It seems these days that the music industry is really opening itself up to working with every avenue of potential revenue, be it Samsung with its slotMusic device, Nokia with its all-you-can-eat for a year music model and now MySpace, which has developed a music site eerily reminiscent of iTunes.
It emerged this morning that Rupert Murdoch’s social networking play MySpace has unveiled a long-anticipated venture with EMI Music, Sony BMG, Universal Music and Warner Music that will see it compete head-on with Apple’s iTunes service.
The final piece in the jigsaw, a deal with EMI, was hammered out late last night.
MySpace has also signed a licensing deal with The Orchard, a large independent music distributor that is a joint venture between Sony Corporation and Michael Jackson.
The social networking doyenne’s service will go live initially with hundreds of thousands of songs, but will have its work cut out competing with Apple’s iTunes store, which has more than 8.5 million tracks ready to download and can claim first-mover advantage in the space for some five years.
In terms of business structure, all four music labels – Sony, Universal, EMI and Warner – will hold equity stakes in MySpace Music.
It is not clear yet how much revenue percentage the music labels will get from MySpace.
MySpace, which has been in the social networking business since 2003, was last year overtaken by Facebook in terms of monthly unique visitors, but still attracts a hefty payload of 230,000 visitors per day.

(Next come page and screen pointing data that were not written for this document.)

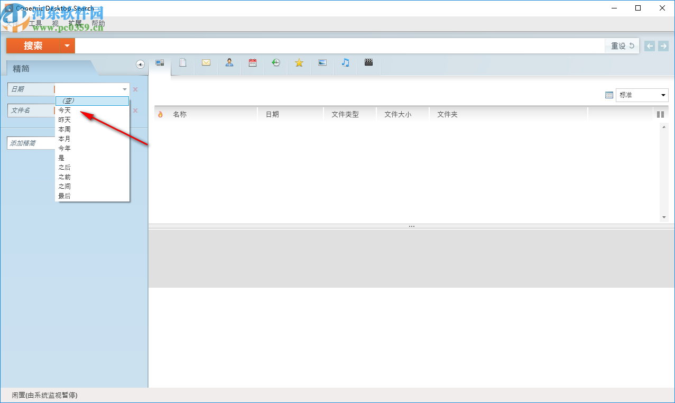Viewport: 675px width, 403px height.
Task: Open the Emails search category
Action: 206,62
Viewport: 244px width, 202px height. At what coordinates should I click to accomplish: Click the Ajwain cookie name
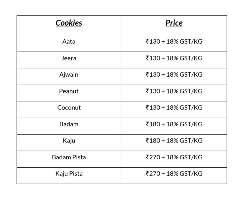coord(69,75)
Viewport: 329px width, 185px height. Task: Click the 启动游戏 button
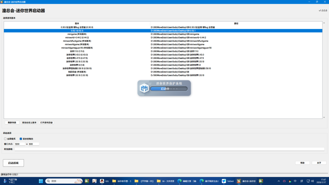pyautogui.click(x=13, y=163)
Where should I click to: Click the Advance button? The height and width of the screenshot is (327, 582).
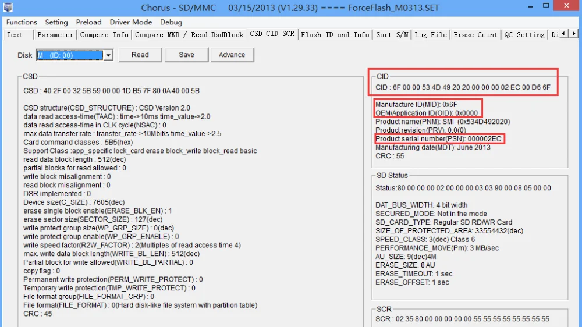(232, 55)
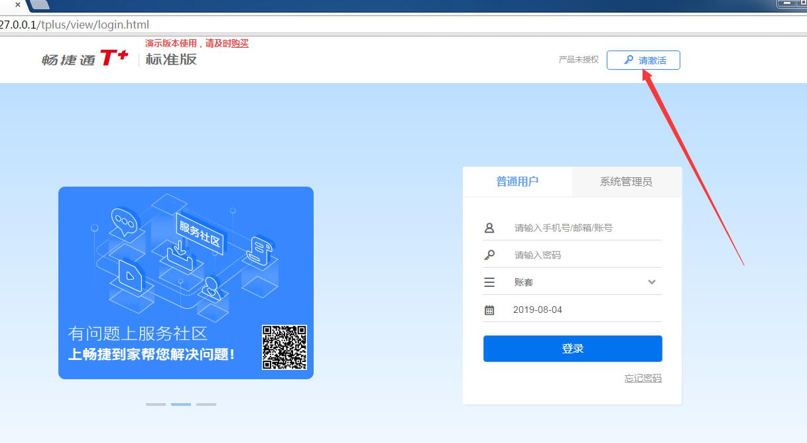
Task: Switch to the 系统管理员 tab
Action: coord(626,181)
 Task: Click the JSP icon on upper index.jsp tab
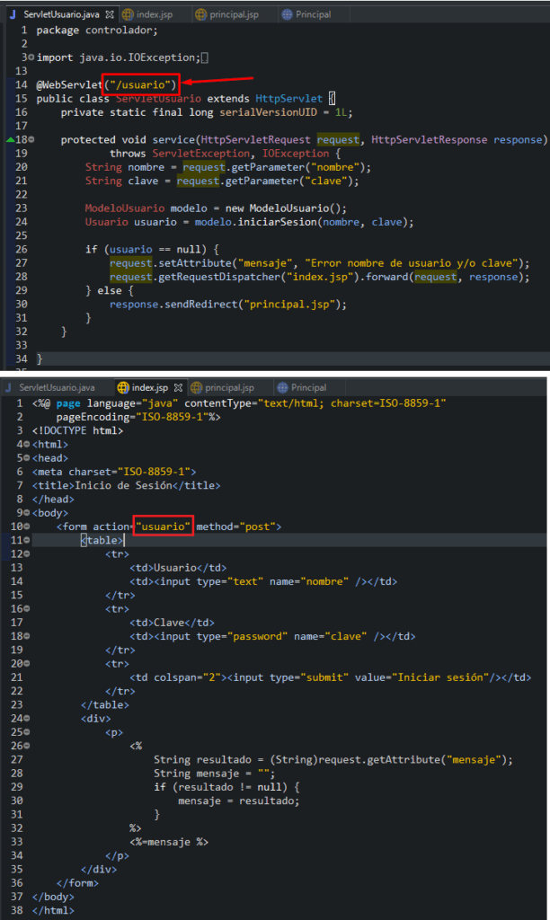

The one ace up MySpace’s sleeve is the fact that new bands and established acts see MySpace as intrinsic to growing their audience and stamping their identity on the popular imagination.
The means to check out a band and help them monetise alongside well-known acts, at the same time as interacting with fans, could position MySpace Music as an enduring force in the tumultuous world of online music.
However, Apple can rely on an established global base of 150 million iPod owners, a large portion of whom buy their tracks from iTunes. To date, Apple has sold more than five billion songs through iTunes.
How interoperable the downloaded tracks are to play on iPod devices will be the difference between MySpace Music’s steady growth, or the ignominy of being just another tool in the music industry’s growing armoury of mediums aimed at clawing back growth.